**WORK ITEM**
Could you reproduce every entry as it stands, leaving the pictures behind?

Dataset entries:
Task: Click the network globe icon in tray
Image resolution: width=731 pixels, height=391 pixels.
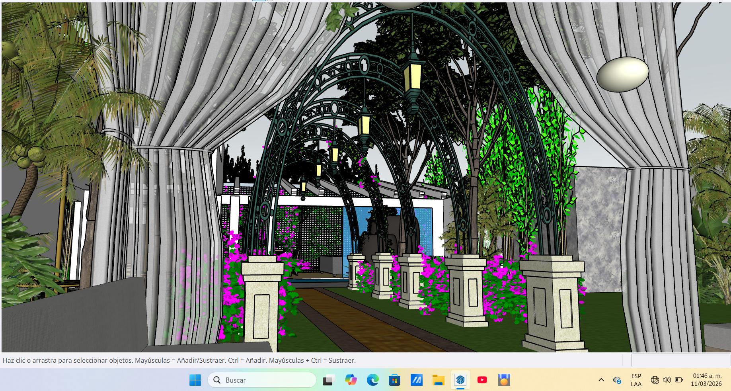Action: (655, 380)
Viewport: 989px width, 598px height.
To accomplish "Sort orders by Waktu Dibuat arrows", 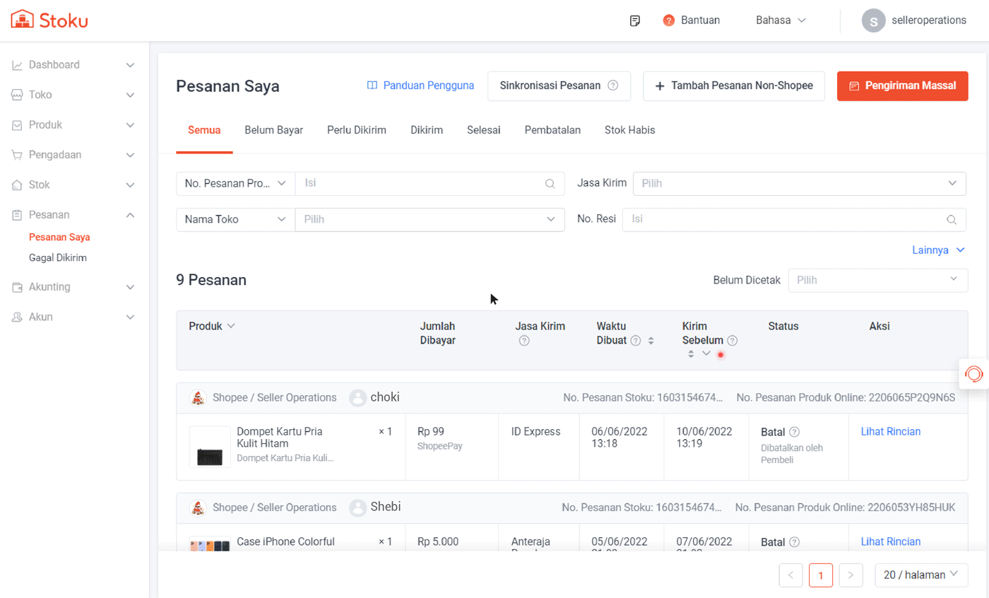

**TASK RESULT**
Task: Click the network globe icon in tray
Image resolution: width=731 pixels, height=391 pixels.
Action: (655, 380)
Viewport: 989px width, 598px height.
To accomplish "Sort orders by Waktu Dibuat arrows", 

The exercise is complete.